# [Описание задания]
Перепечатайте без изменений часть фрагмента документа, которая начинается со слов «С первыми признаками» и заканчивается словами «разные православные Церкви.».

Воображению Конта рисуется всеобъемлющее государство, построенное по иерархическому принципу и управляемое культурной элитой, в которую входят представители всех социальных групп и которая исполнена новой морали, объединяющей всё разнообразие интересов в реальное целое. Несмотря на многочисленные заявления о том, что свою власть эта иерархия будет черпать из свободного согласия всех ее членов, во многих отношениях государство Конта напоминает современное авторитарное государство[132].

Можно ли считать Конта дальним идеологом государства, собранного в кулак? Он видел трудный, далекий путь к пониманию закона, понимал, что революционный путь Маркса это срыв, твердо обещал

Заменить бесплодную политическую агитацию необъятным интеллектуальным движением[133].

Но уже одним тем, что Конт оставил в сторону как пройденный этап религию и метафизику, он разрешил упростить задачу понимания государства. Константа х настолько неизвестна, что мы не можем даже сказать, что она что-то заведомо не включает[134].

* * *

Религия оказывается разнообразно переплетена с властью, причем не как переплетаются корнями деревья разной породы, а так, словно они имеют общие корни. Сразу же, в первые же годы, православные эмигранты на Западе, просто поскольку вошли в сферу действия другой государственной администрации, оказываются в ситуации сначала фактической, потом, рано или поздно, канонической автокефалии.

С первыми признаками появления правового государства в России второй половины XVII века, вернее, с отдаленными предпосылками такого в разделении властей, произошел раскол. Теперешнее старообрядчество – как живой, не разрушенный памятник тогдашних начал правовой системы в России. Легко понять, почему при появлении разделения властей теперь, например на парламент, суд и правительство, возникнут скоро или поздно и разные православные Церкви.

# [Список строк]
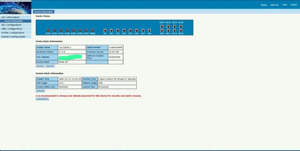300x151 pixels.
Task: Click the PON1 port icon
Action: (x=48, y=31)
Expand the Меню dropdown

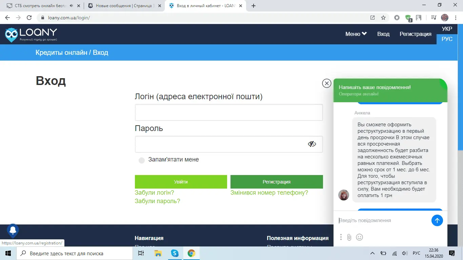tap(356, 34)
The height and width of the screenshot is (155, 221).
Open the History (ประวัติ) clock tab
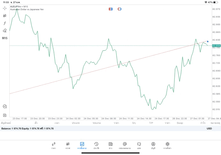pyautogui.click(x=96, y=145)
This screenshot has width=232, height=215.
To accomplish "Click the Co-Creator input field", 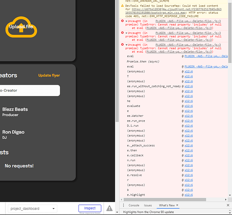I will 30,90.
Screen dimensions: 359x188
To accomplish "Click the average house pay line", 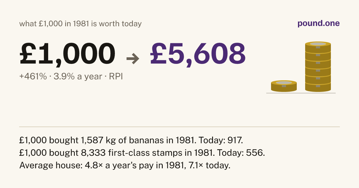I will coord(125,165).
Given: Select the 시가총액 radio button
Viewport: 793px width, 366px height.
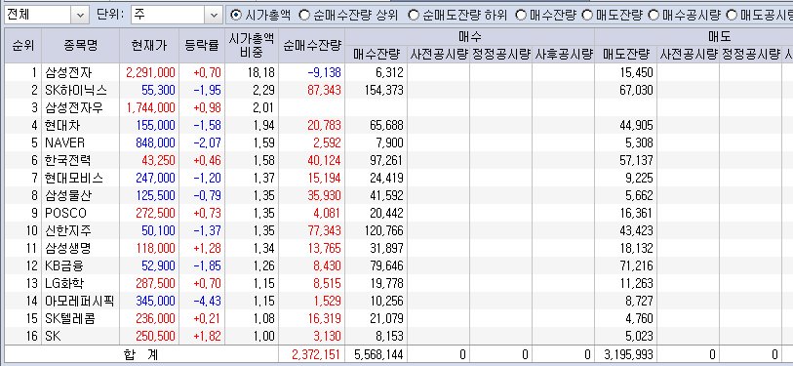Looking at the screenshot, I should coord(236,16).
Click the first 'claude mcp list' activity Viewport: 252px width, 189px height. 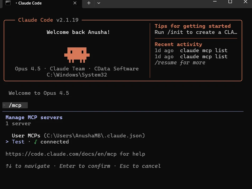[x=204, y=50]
==
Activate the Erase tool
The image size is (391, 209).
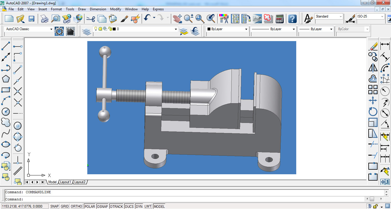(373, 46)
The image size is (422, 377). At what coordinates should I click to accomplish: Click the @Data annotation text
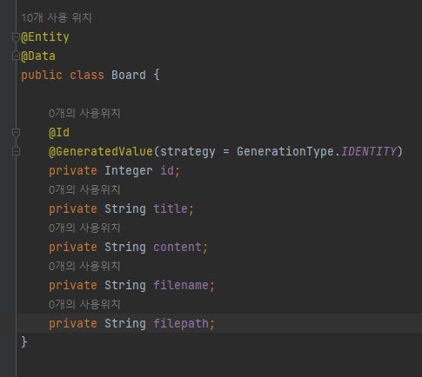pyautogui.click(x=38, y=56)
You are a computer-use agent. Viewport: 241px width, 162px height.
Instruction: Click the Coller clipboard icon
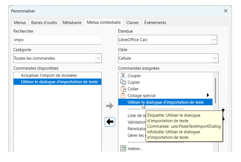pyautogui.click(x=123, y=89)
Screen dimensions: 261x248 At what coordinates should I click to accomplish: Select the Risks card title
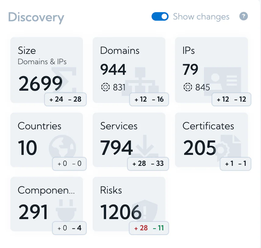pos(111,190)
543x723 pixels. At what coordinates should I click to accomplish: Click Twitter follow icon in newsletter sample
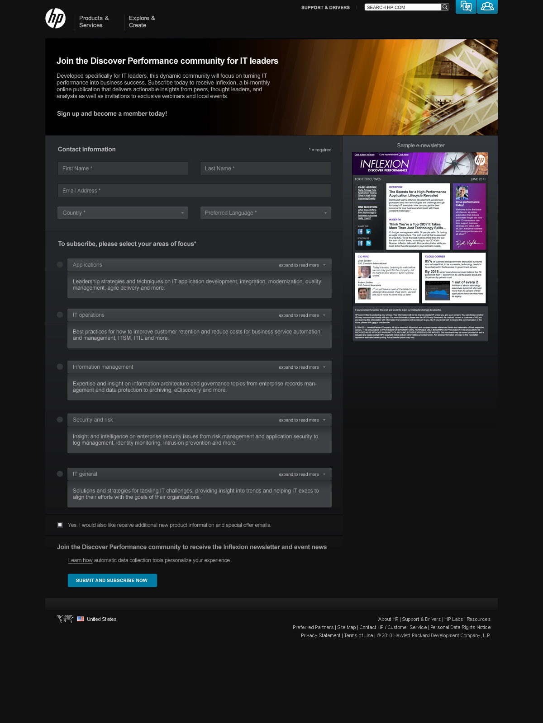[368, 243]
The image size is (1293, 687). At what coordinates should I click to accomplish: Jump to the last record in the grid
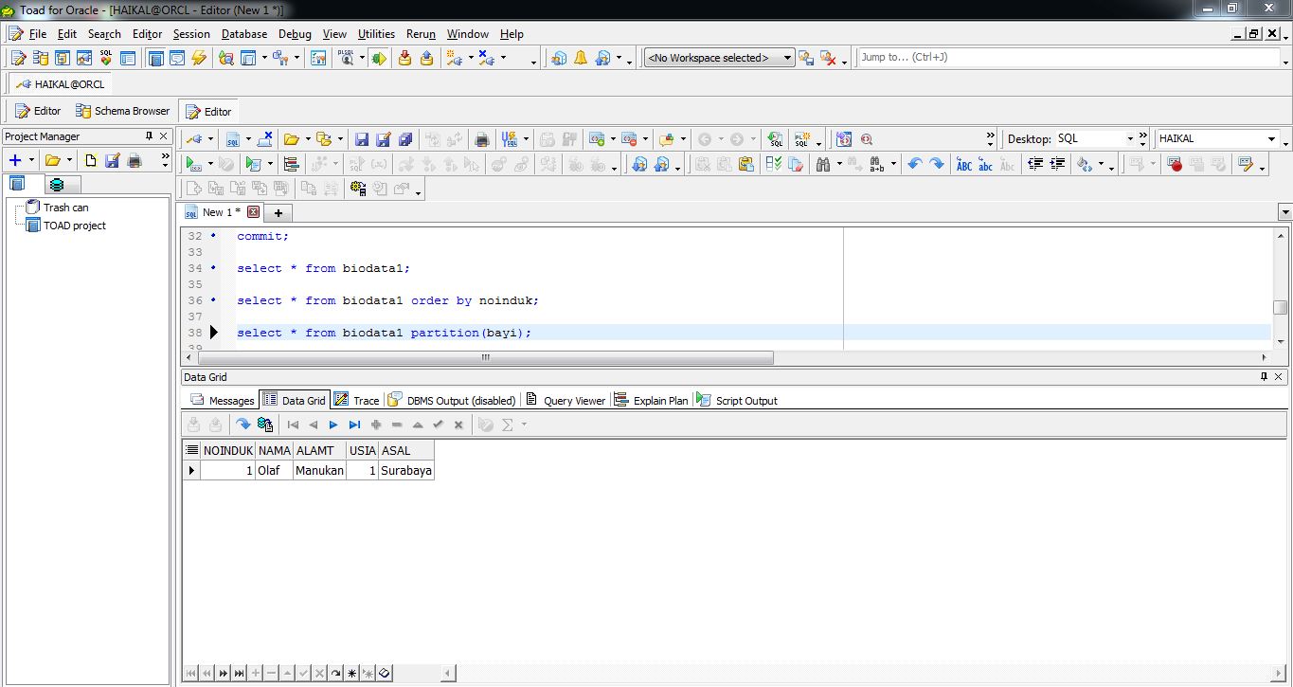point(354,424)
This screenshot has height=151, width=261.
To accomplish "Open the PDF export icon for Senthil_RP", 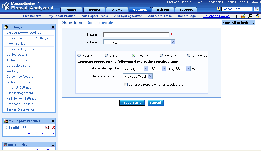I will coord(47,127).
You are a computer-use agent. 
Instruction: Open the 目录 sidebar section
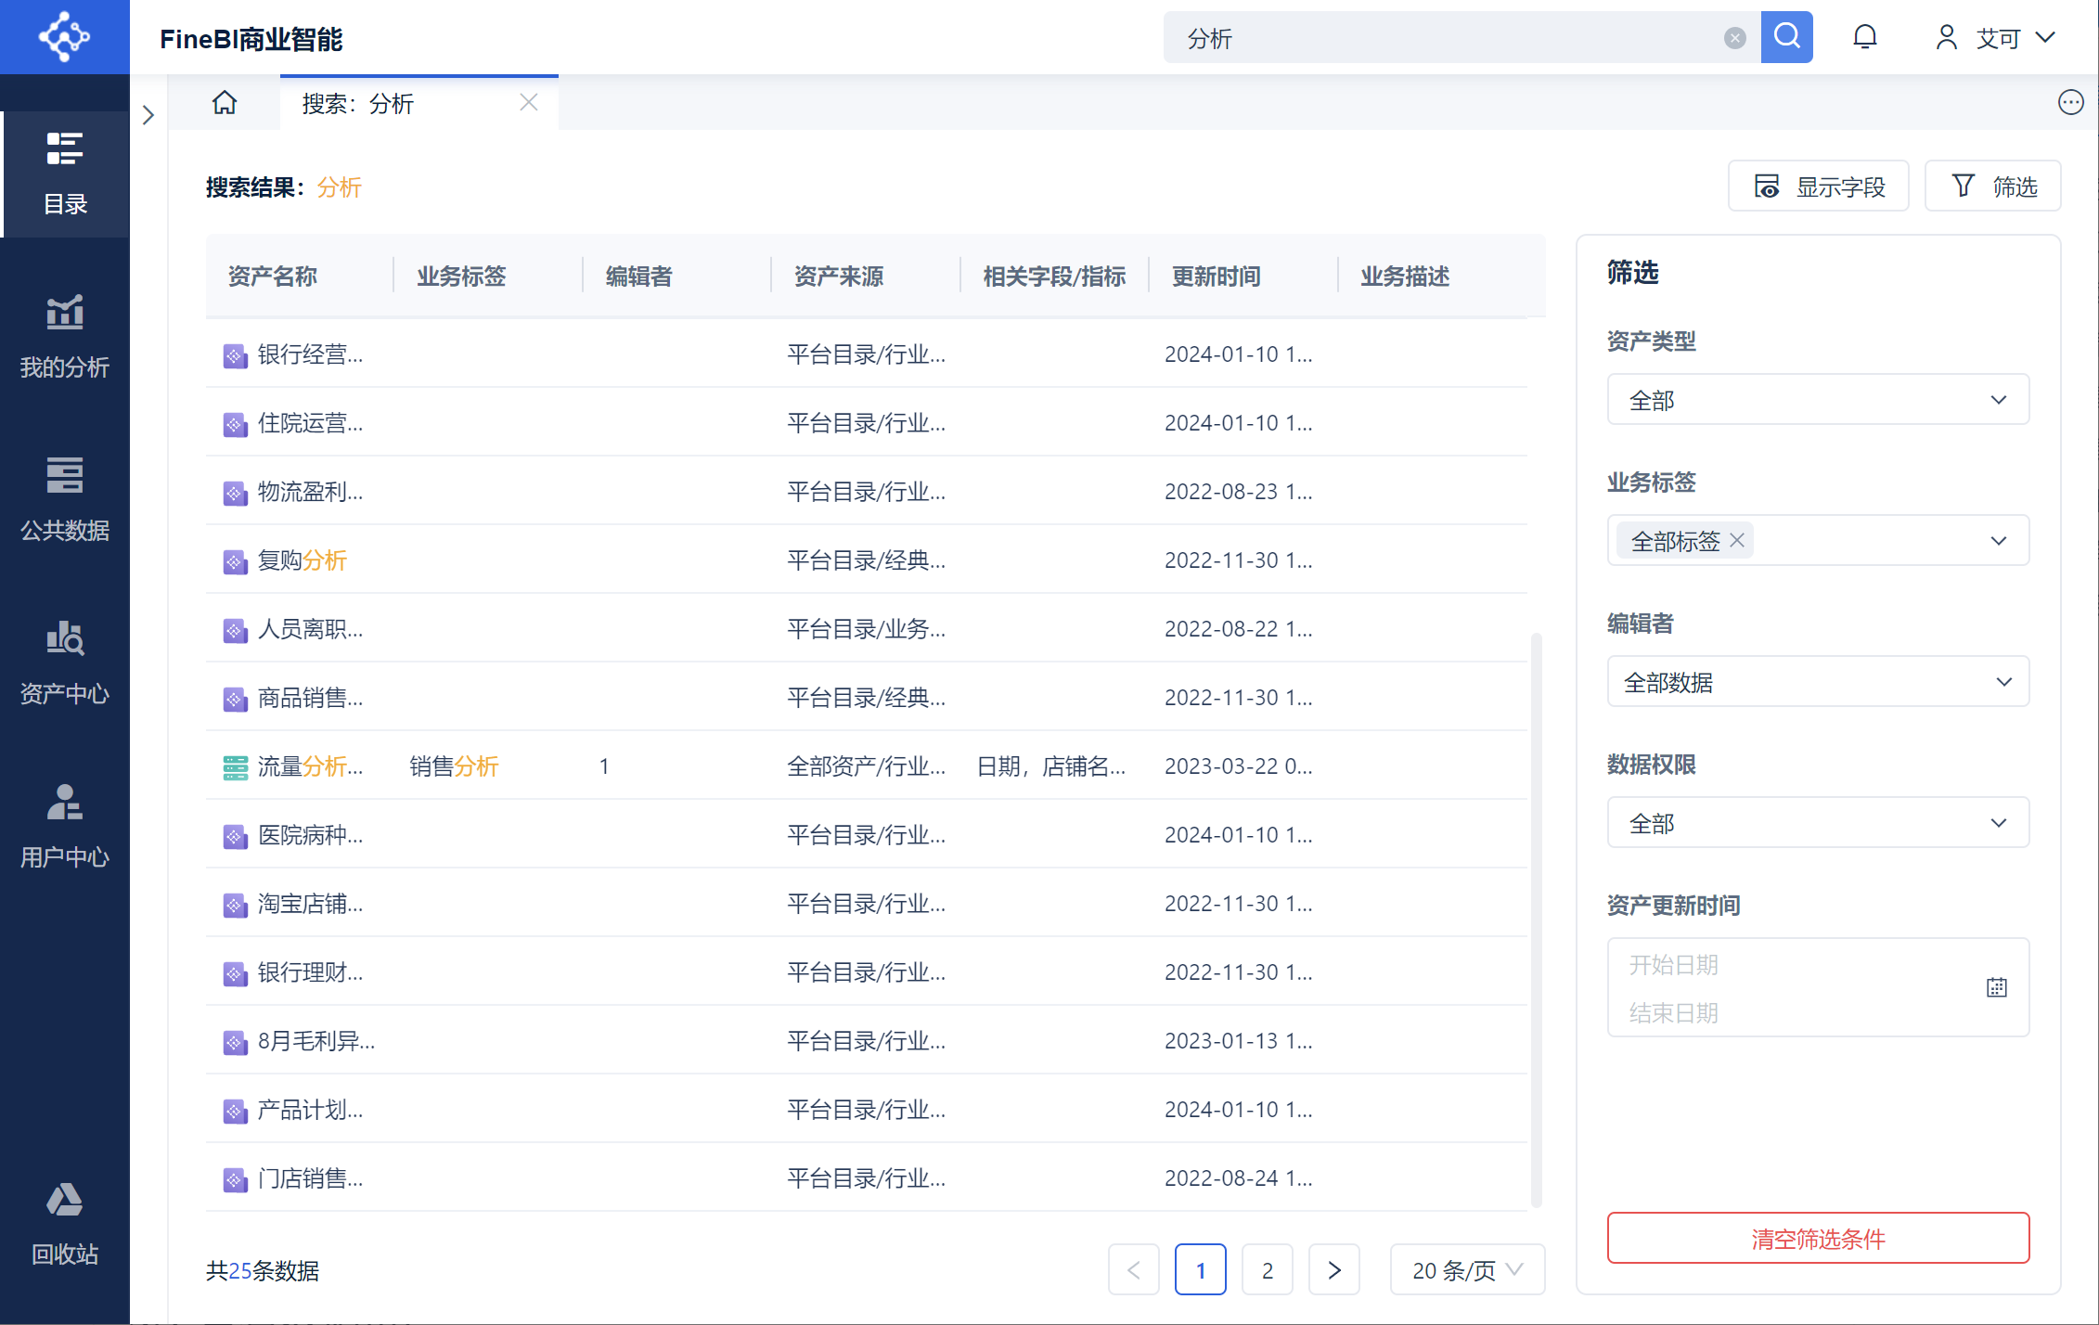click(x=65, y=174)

# [Ответ к задаче]
С первыми признаками появления правового государства в России второй половины XVII века, вернее, с отдаленными предпосылками такого в разделении властей, произошел раскол. Теперешнее старообрядчество – как живой, не разрушенный памятник тогдашних начал правовой системы в России. Легко понять, почему при появлении разделения властей теперь, например на парламент, суд и правительство, возникнут скоро или поздно и разные православные Церкви.